このように積算額が過大になっているのは、治山工事の多くは現場条件や作業形態が一般の土本工事の場合と変わらないものとなってきているのに、これを積算の基準に反映していなかったことによるもので、基準を作業の実態に即した適切なものに改める要があると認められた。
上記に関し当局に指摘したところ、改善の処置が執られた。
(説明)
林野庁では、森林法(昭和26年法律第249号)等に基づき国の直轄事業又は地方公共団体が行う国庫補助事業として治山事業を毎年多数実施しているが、このうち、昭和60年度において北海道営林局ほか10営林局(支局を含む。以下同じ。)が施行している95工事(工事費総額41億0006万余円)及び北海道ほか10県(注)
が施行している192工事(工事費総額66億6684万余円(国庫補助金相当額40億4043万余円))について検査したところ、次のとおり、谷止工等の工事費の積算について、適切でないと認められる点が見受けられた。

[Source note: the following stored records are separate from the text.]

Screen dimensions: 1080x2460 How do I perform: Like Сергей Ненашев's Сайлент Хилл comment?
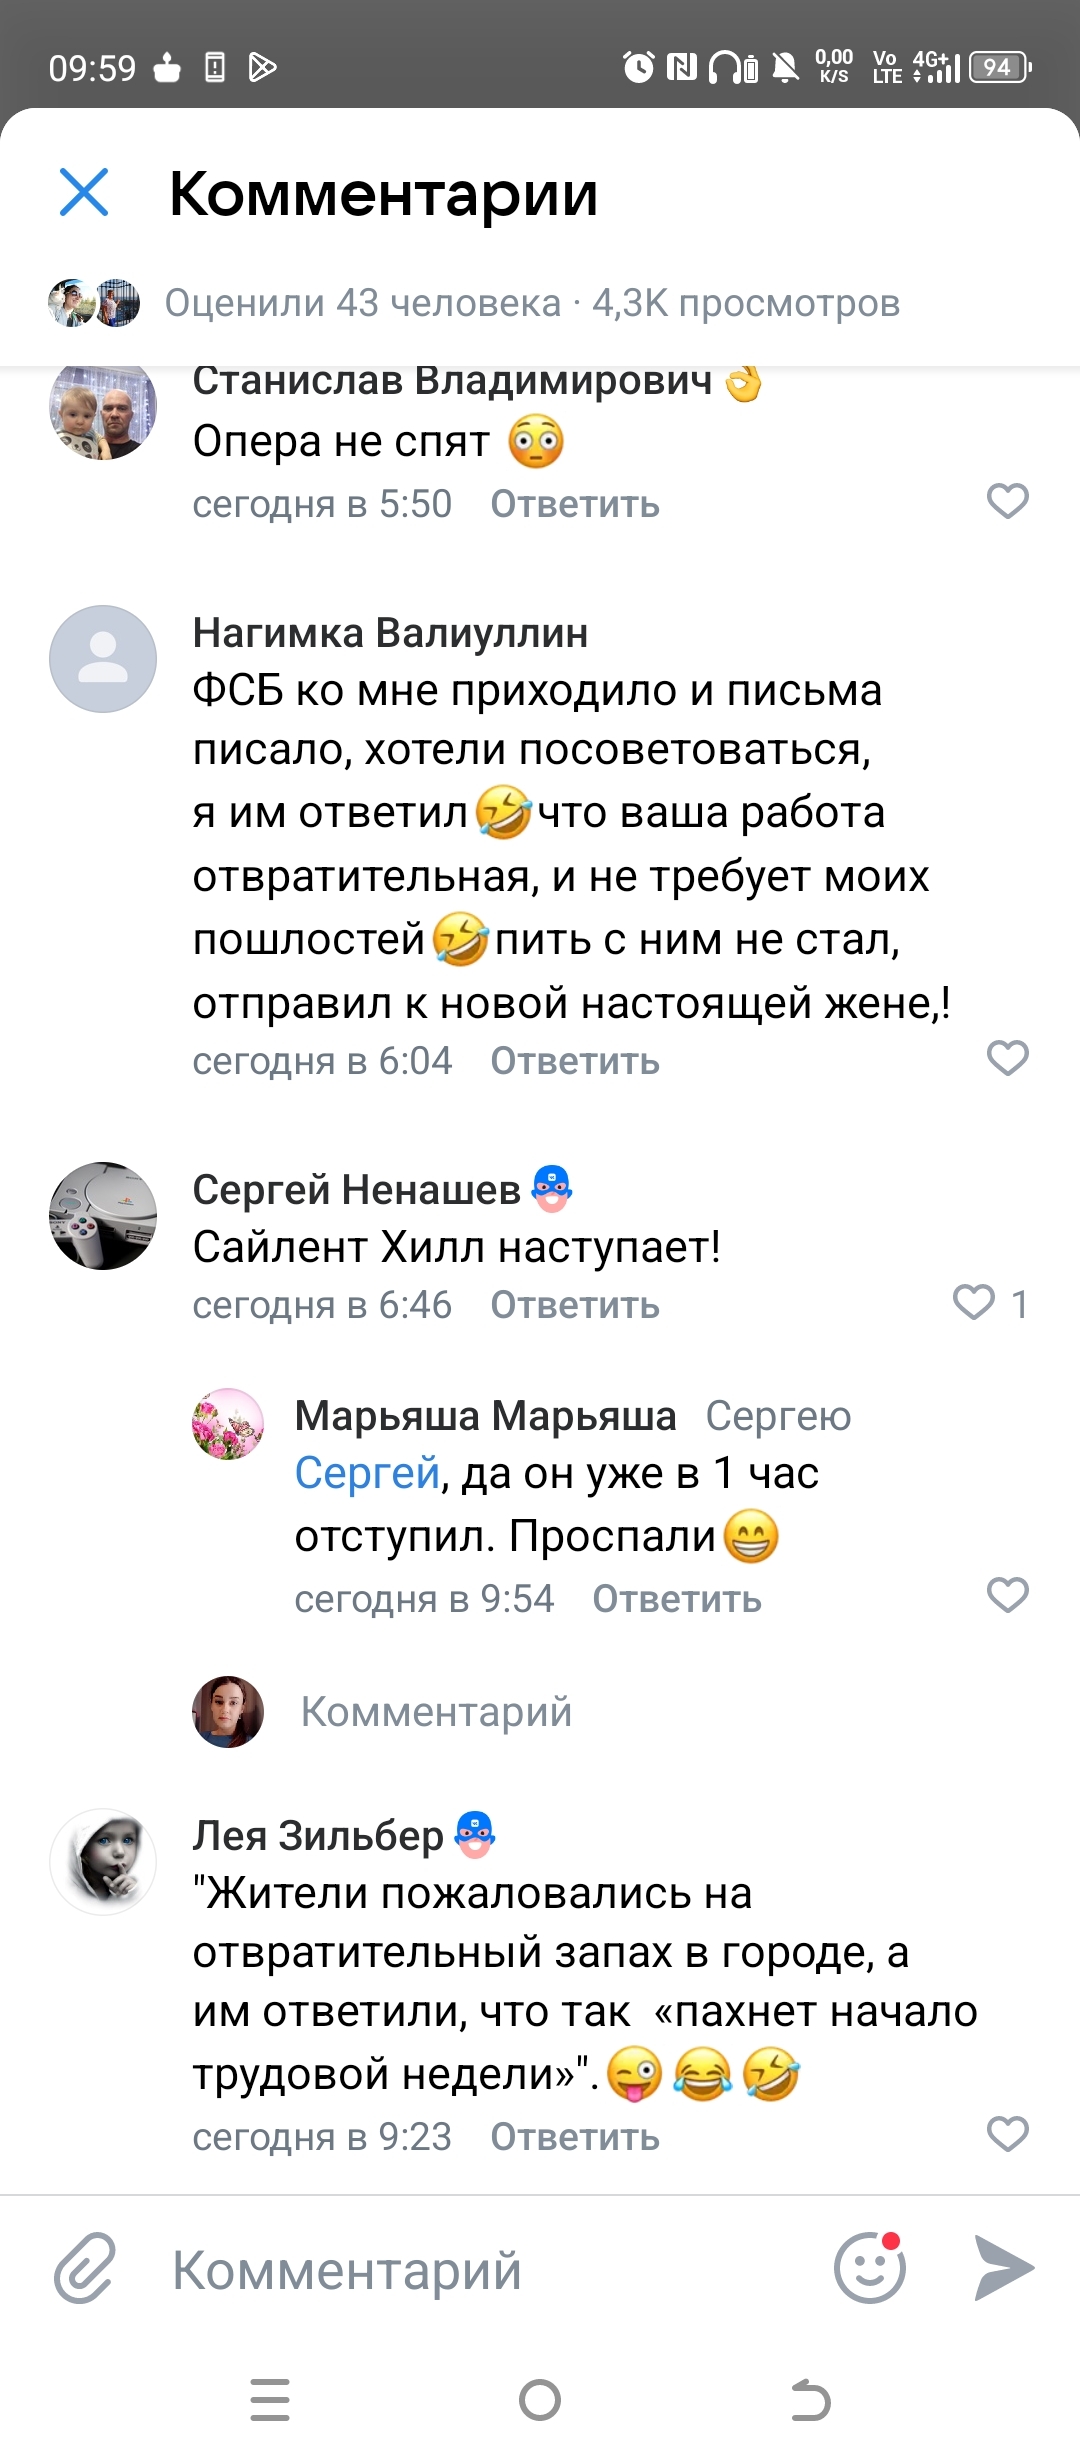pyautogui.click(x=974, y=1302)
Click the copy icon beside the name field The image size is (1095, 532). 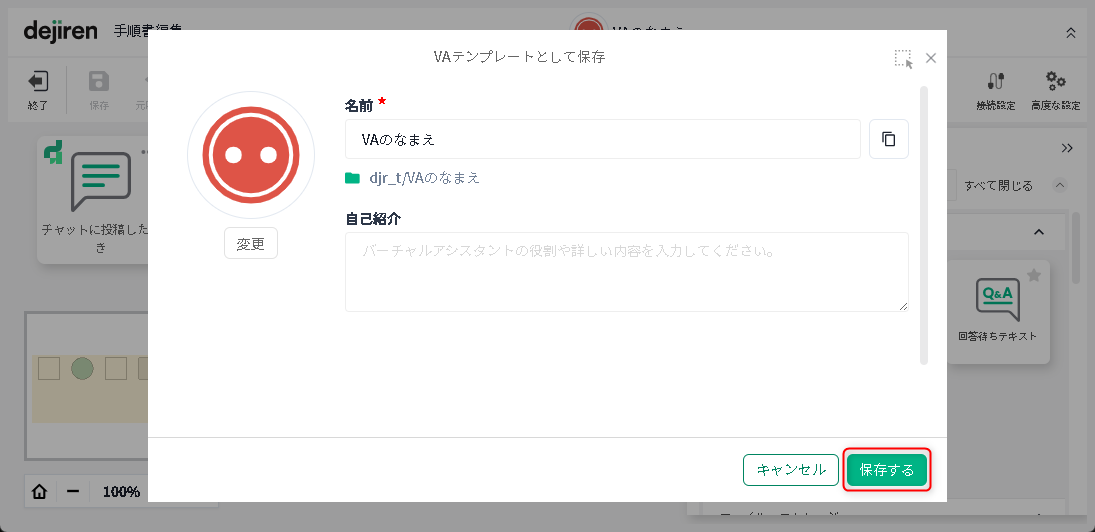pyautogui.click(x=888, y=140)
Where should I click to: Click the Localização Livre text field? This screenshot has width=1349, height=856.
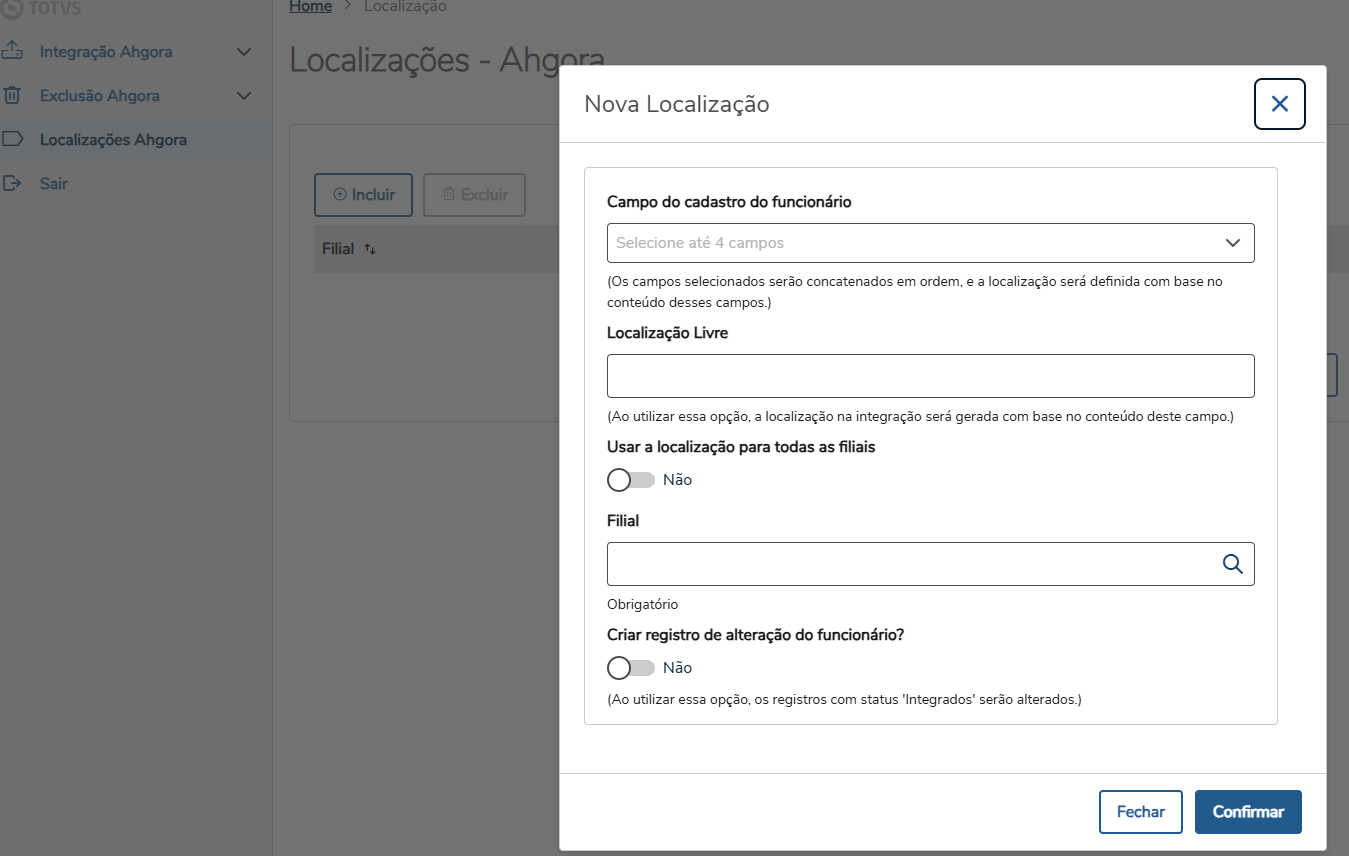point(930,376)
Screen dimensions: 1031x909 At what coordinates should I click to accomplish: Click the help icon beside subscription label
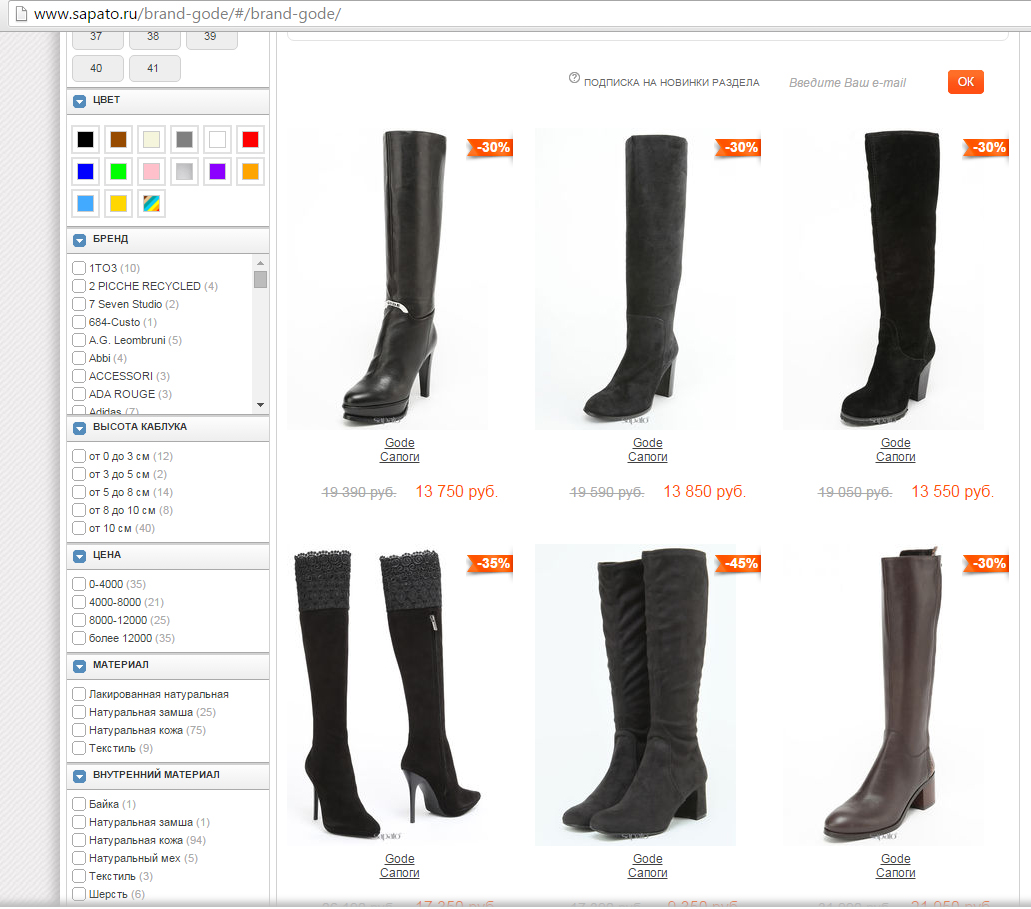click(x=574, y=78)
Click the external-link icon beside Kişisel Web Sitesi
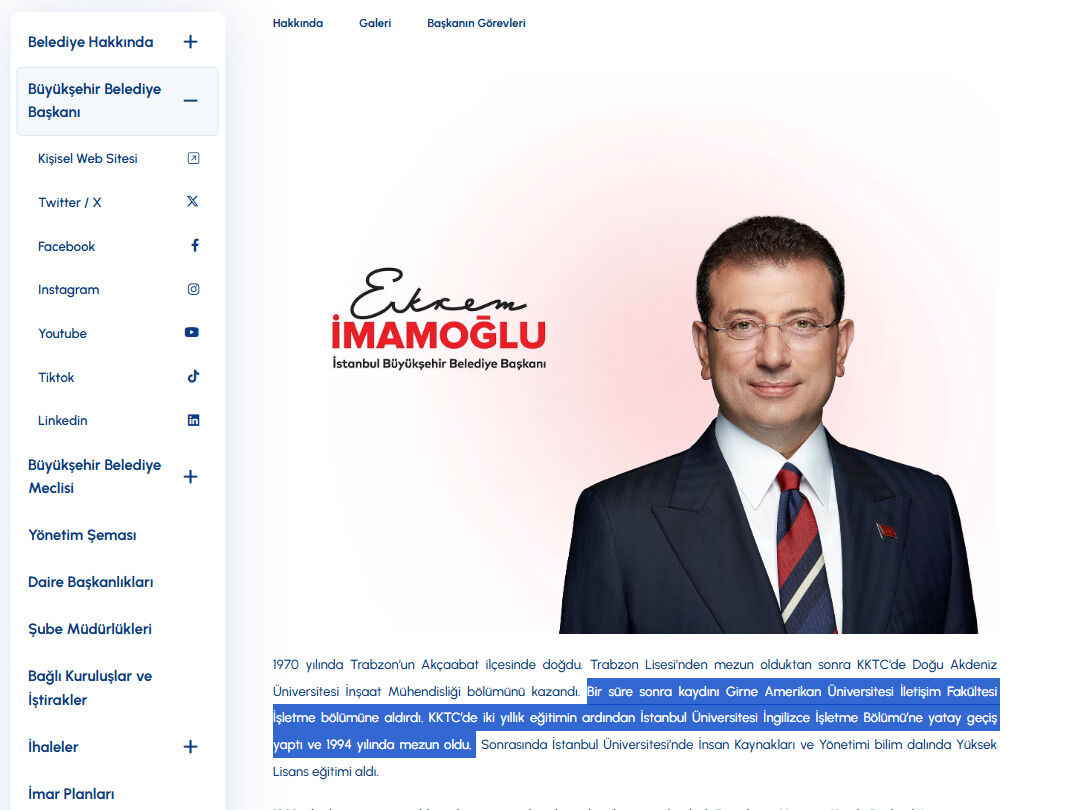 tap(192, 157)
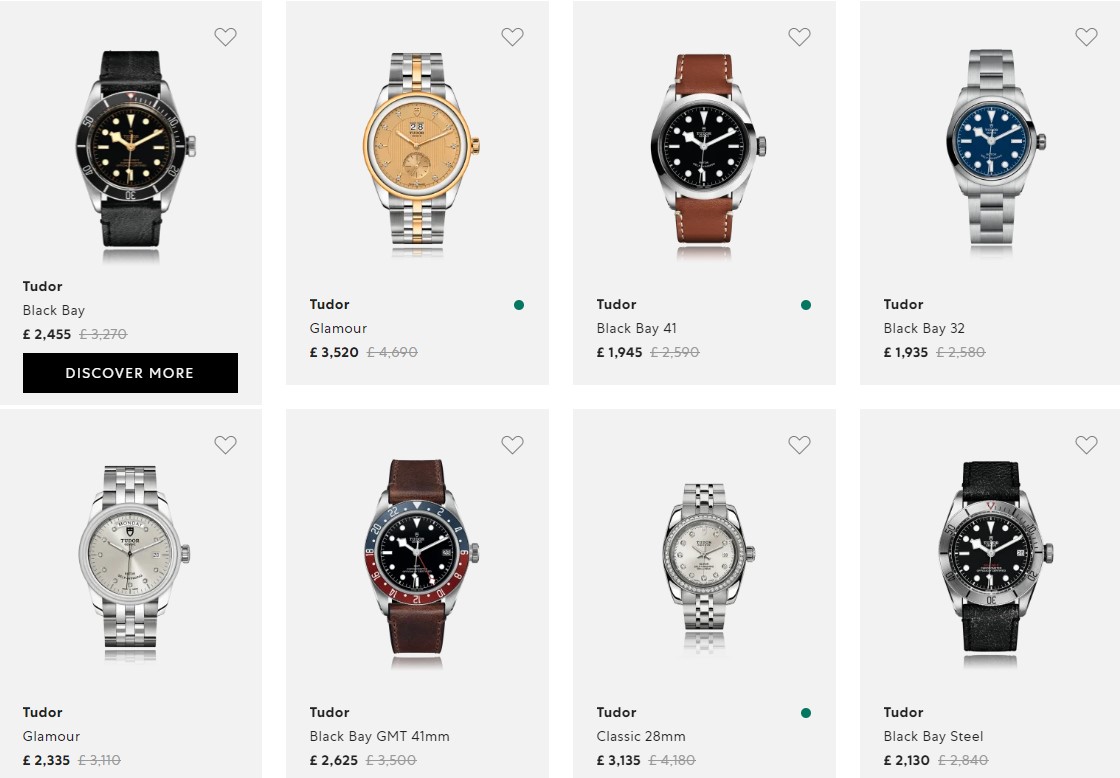
Task: Favorite the Tudor Black Bay watch
Action: pyautogui.click(x=226, y=37)
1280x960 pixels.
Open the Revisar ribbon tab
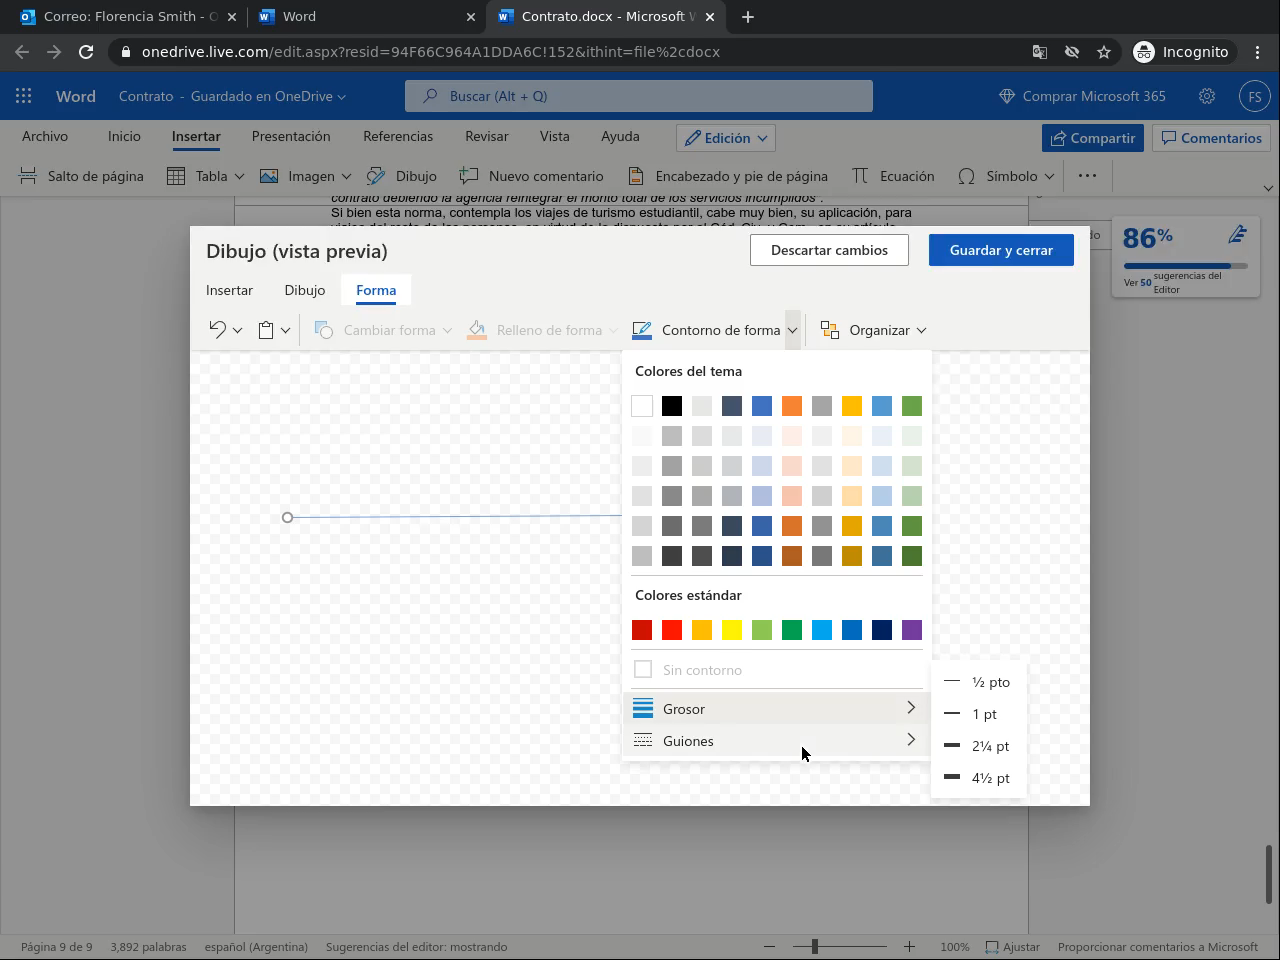[486, 136]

すなわち、上記各工事は、主として渓流荒廃地において渓床の安定、渓岸の侵食防止等のため谷止、えん堤、護岸等を設置する渓間工事であって、この工事費の積算に当たっては、直轄、補助事業とも林野庁が定めた治山事業設計標準歩掛(以下「標準歩掛」という。)により算定しているが、労務費の積算上、コンクリート打設、型枠の組立・解体等に係る労務職種については、土木一般世話役、特殊作業員、型枠工等の職種のほかに山林砂防工(労務単価9,800円から14,500円)を適用して直接工事費を直轄事業分で22億0282万余円、補助事業分で37億1473万余円と算定していた。
しかして、この山林砂防工は、治山工事が主として山間遠隔地の急傾斜地及び狭あいな谷間において施工されることが多く、これらの現場における作業内容が人力による崩壊地の法切り、土石の掘削・運搬、構造物の築造及び資材等の積込み・運搬等を行うものであるため、一般の土木工事における普通作業員(労務単価8,000円から10,500円)に比べて相当程度の技能及び高度の肉体的条件が必要であるとして設けた職種である。
しかしながら、治山工事における工事施工の作業条件等が近年変化してきており、山林砂防工を適用している上記各工事の施工の実態についてみると、そのほとんどは、
ア 現場の傾斜が緩く、比較的広い作業空間を有するものとなっていること、
イ 現場周辺には市町村道、林道等が整備され、あるいは現場まで作業員、資材及び建設機械等を搬入するための仮設道等を設けていること、
ウ 現場における作業は、機械施工が主体となっており、コンクリート打設をみても、トラックミキサ、コンクリートポンプ車等により施工されていて人力作業は補助的なものとなっていること
などその現場条件、作業形態が一般の土木工事と差異のない状況となっていて、このような現場における谷止工等の積算に当たっては、労務職種として普通作業員を適用するのが適切であり、山林砂防工を適用することとしている現行の標準歩掛は施工の実態に適合していないものと認められた。
現に、林野庁においては、これと同様な条件の現場において施工している林道工事については普通作業員を適用することとしている状況である。
したがって、上記各工事の谷止工等について、施工の実態に合わせて工事費を積算したとすれば、積算額を直轄事業分で約6610万円、補助事業分で約1億1720万円(国庫補助金相当額約7100万円)低減できたと認められた。
上記についての本院の指摘に基づき、林野庁では、61年10月に、谷止工等渓間工事に適用する労務職種を施工の実態に合わせた適正なものに改め、各営林局及び地方公共団体あて通達を発し、同年11月以降積算する工事から適用することとする処置を講じた。